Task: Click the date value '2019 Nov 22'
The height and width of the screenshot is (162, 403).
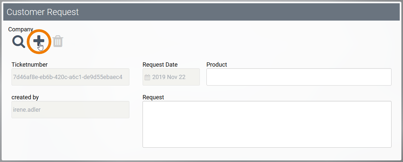Action: [169, 77]
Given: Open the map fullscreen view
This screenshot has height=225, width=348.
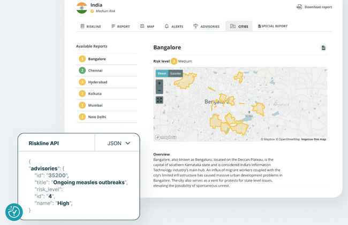Looking at the screenshot, I should tap(160, 100).
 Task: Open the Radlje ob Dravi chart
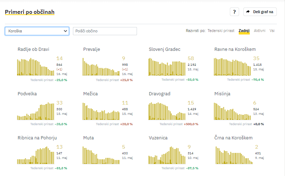point(36,67)
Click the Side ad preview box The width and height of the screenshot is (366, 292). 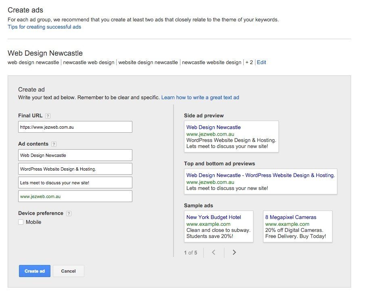click(231, 136)
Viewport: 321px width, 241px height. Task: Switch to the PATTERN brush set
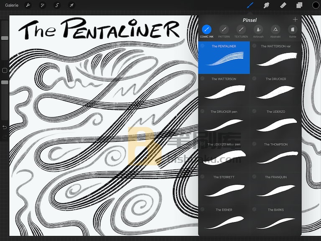pyautogui.click(x=224, y=31)
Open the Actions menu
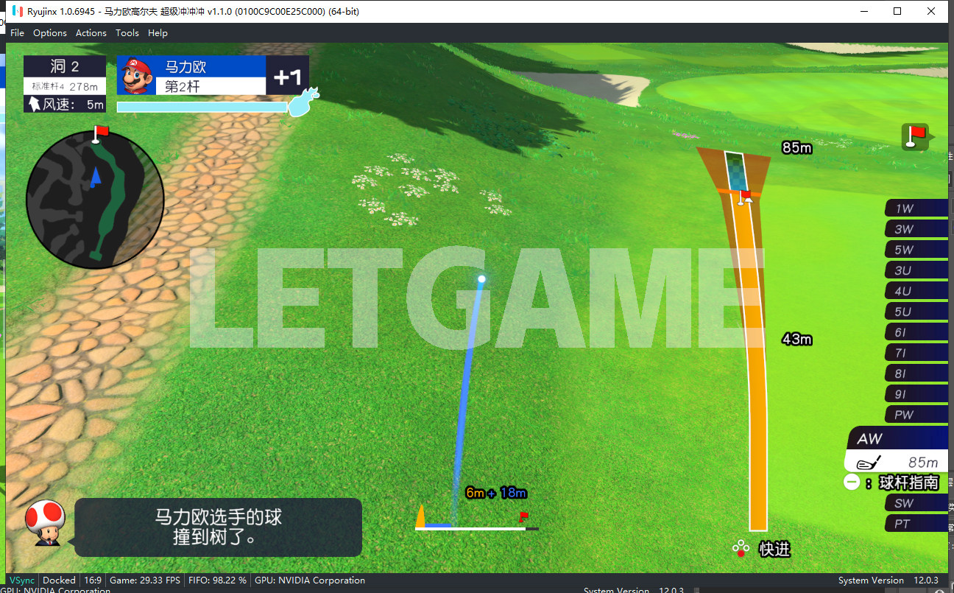 (x=91, y=32)
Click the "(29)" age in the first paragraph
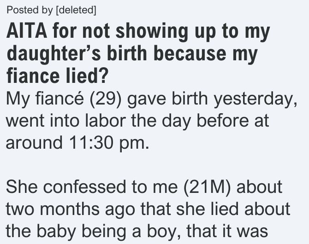 pos(105,99)
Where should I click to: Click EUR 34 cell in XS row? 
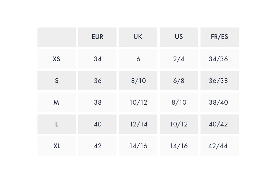pos(97,59)
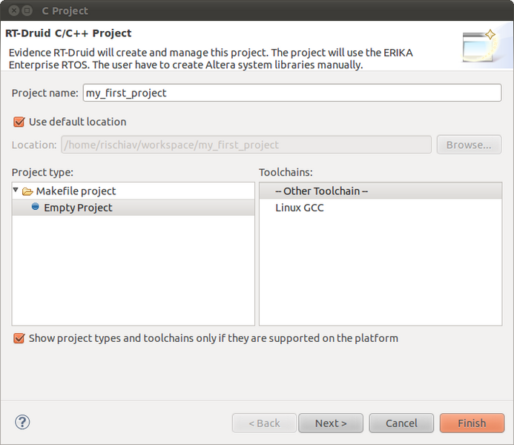Viewport: 514px width, 445px height.
Task: Click the Location path field
Action: pyautogui.click(x=246, y=145)
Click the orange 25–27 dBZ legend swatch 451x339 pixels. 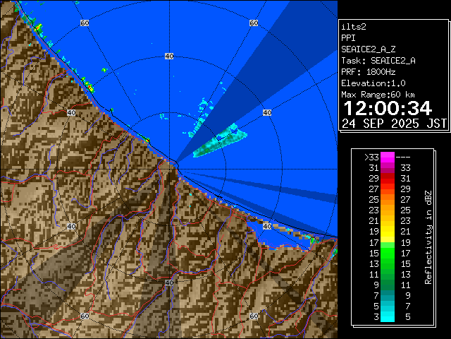coord(388,200)
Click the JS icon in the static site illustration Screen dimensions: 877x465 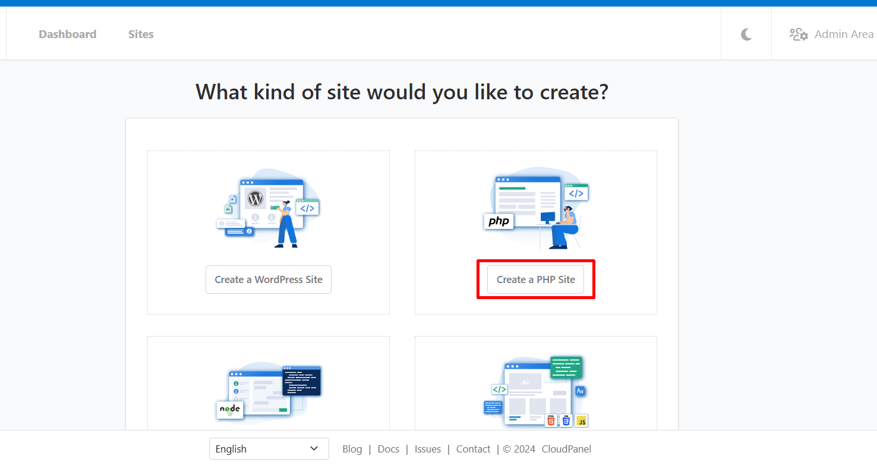point(582,420)
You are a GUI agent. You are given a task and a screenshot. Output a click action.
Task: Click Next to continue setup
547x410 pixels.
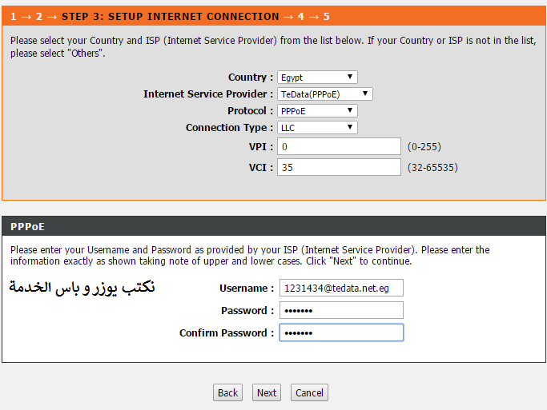267,392
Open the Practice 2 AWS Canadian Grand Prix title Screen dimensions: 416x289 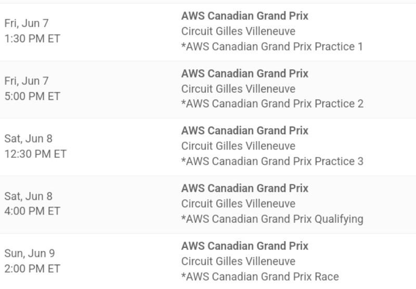coord(244,73)
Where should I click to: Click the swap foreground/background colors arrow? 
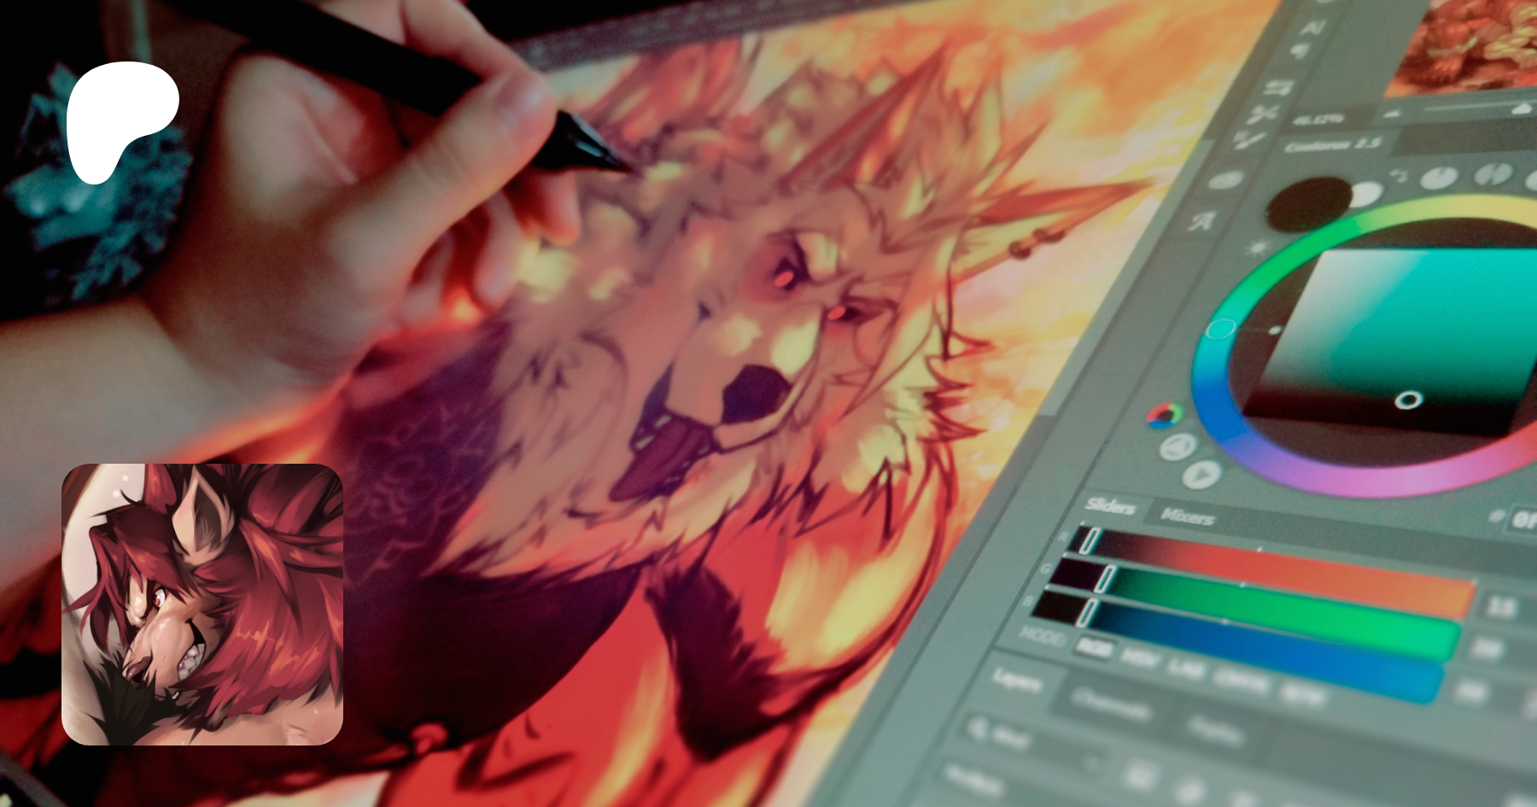click(1398, 175)
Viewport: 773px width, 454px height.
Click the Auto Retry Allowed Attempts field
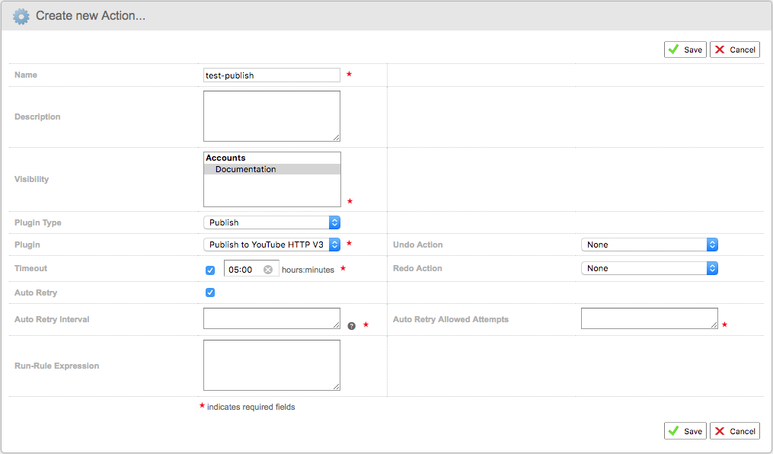coord(649,318)
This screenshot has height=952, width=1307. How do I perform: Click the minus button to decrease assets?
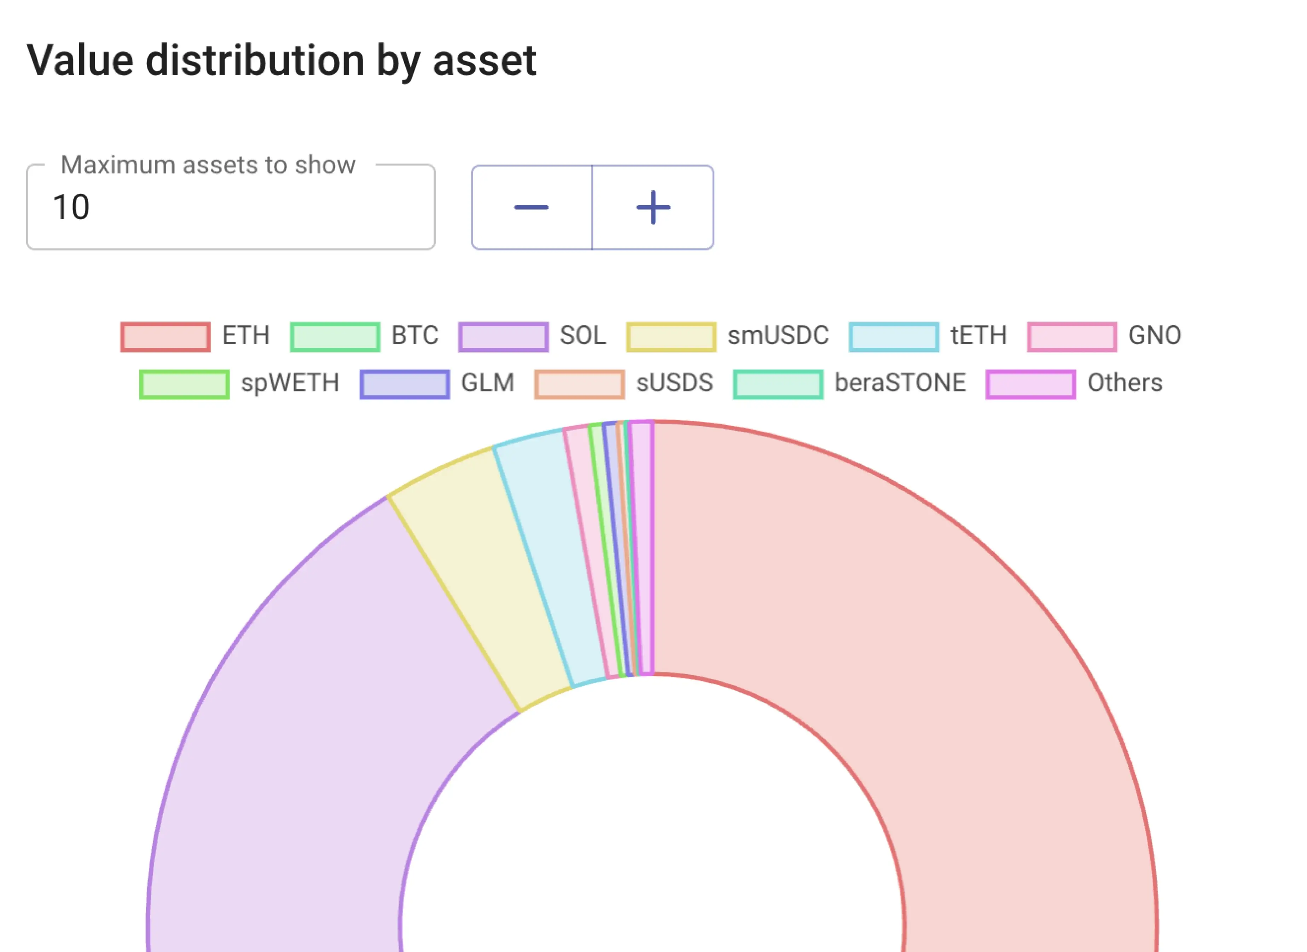(532, 208)
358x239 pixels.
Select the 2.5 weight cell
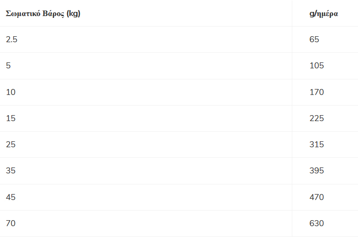[11, 39]
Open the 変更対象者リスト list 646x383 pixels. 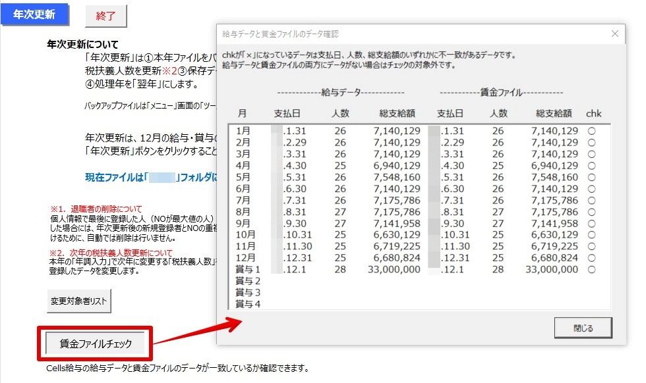pos(79,301)
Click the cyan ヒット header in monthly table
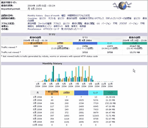The width and height of the screenshot is (148, 128). click(x=96, y=93)
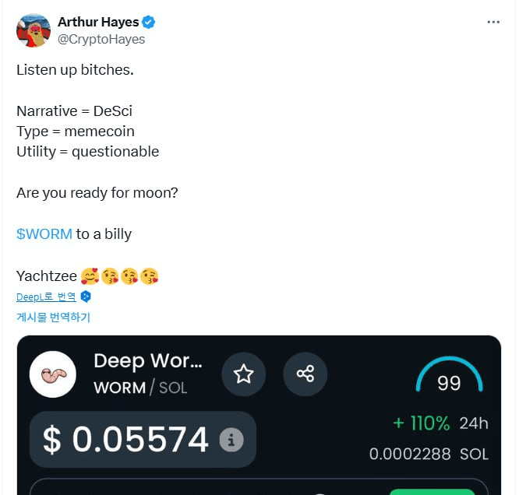Click the 0.0002288 SOL price value
Viewport: 526px width, 495px height.
(429, 454)
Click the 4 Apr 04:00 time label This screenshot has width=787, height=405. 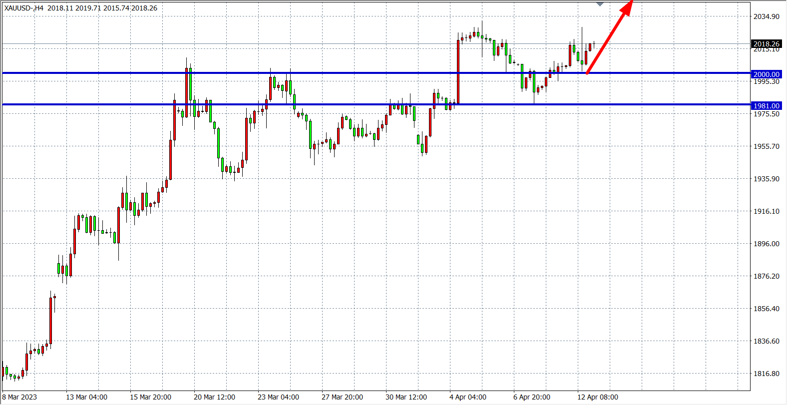(x=468, y=397)
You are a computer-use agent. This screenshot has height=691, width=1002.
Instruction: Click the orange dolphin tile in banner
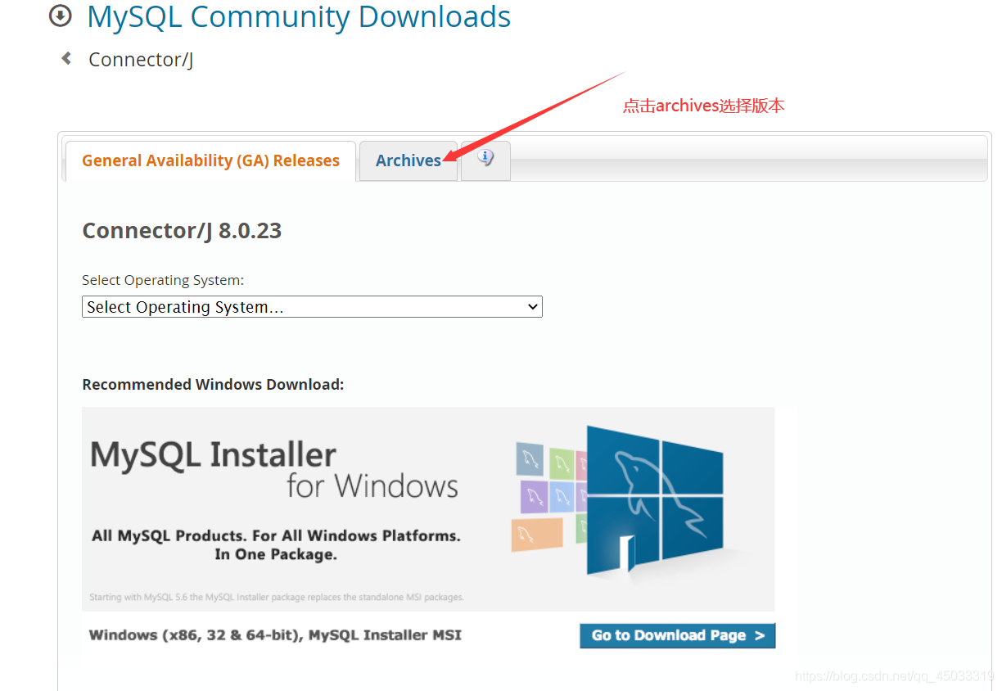point(537,535)
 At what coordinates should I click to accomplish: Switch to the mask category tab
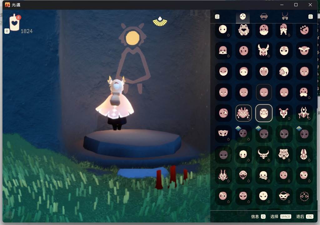tap(243, 17)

Goal of the exercise: Leaving every picture out, please copy exactly the lines from the one holding "At what coordinates" through the last line of the listing, both ends included.

Output for this task:
 At what coordinates should I click to accomplish: Switch to the mask category tab
tap(243, 17)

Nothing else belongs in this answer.